As suggested above, the “Made in Washington” trade deficit (which strips out not only oil, but services, since the former is almost never the focus of trade policy, and liberalization in the latter remains embryonic globally) hit a new monthly record, too. The $85.70 billion November figure was 5.54 percent higher than October’s $81.20 billion total, and slightly exceeded August’s previous $84.65 billion all-time high.

Standing at $830.21 billion to date this year, this trade gap, too, will certainly top the annual record of $840 billion set in 2019.

Strangely, though, two of the biggest historical pieces of the trade deficit – the China goods and manufacturing gaps – were little changed on-month in November.

The former increased by 1.90 percent month-to-month, to $30.68 billion, as U.S. exports fell slightly and the much greater amount of imports increased fractionally. Moreover, year-to-date, this deficit is down 11.51 percent year-to-date, making clear that the Trump tariffs have diverted trade to countries that much friendlier politically, and much less predatory economically.

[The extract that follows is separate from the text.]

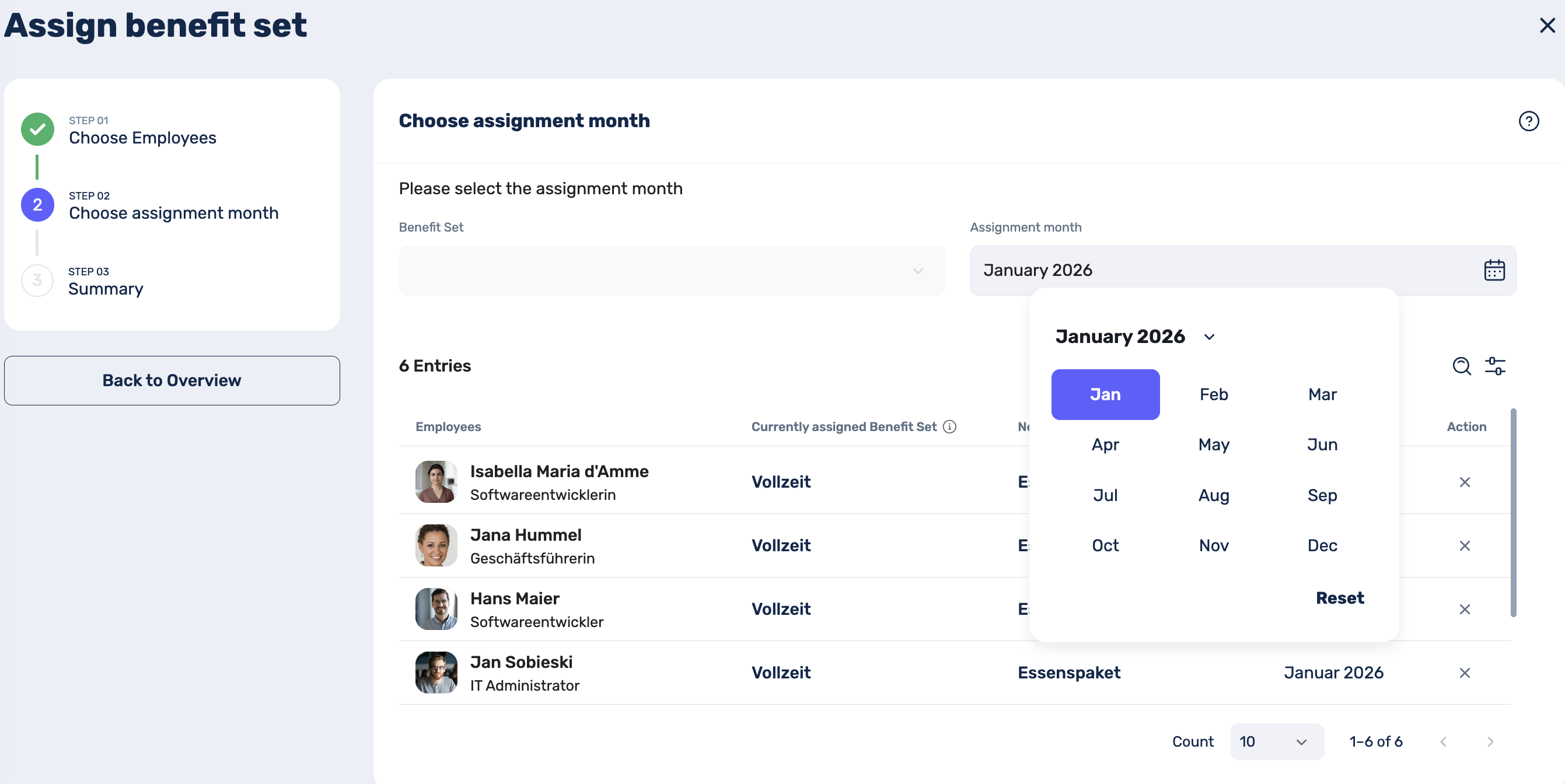Viewport: 1565px width, 784px height.
Task: Remove Jana Hummel with the X icon
Action: click(x=1464, y=545)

More evidence for this proposition – and for the overall economic success of the Trump levies: As recent news accounts of China’s official trade figures continually emphasize, the People’s Republic’s global goods exports have been booming lately. This Agence France-Presse article reported that China’s November goods exports represented a 21.1 percent jump on a year-to-date basis, and its merchandise trade surplus surged 29.06 percent on-month.

But if the U.S. November data are to be believed, almost none of this Chinese growth – and, most significant, its trade-fueled economic growth – has been achieved at America’s expense.

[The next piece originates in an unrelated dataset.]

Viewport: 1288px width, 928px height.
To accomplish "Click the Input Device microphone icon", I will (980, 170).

The even more chronic and much bigger manufacturing trade deficit actually declined slightly on month in November – by 1.74 percent from October’s record $110.20 billion. But at $108.28 billion, this monthly trade shortfall was still the second biggest of all time.

Year-to-date, the manufacturing trade gap stood at $1.00626 trillion – 5.83 percent bigger than last year’s $950.86 billion. As a result, the 2020 annual figure will certainly break last year’s record $1.03314 billion. But it will be important is by how much, since this trade deficit’s annual growth has slowed markedly since 2013 – from 11.78 percent in 2014 to 1.31 percent in 2019. In fact, as previously reported here, if not for Boeing’s safety woes crippling the trade performance of the big surplus-generating aerospace sector, the 2019 manufacturing trade deficit would have barely worsened at all.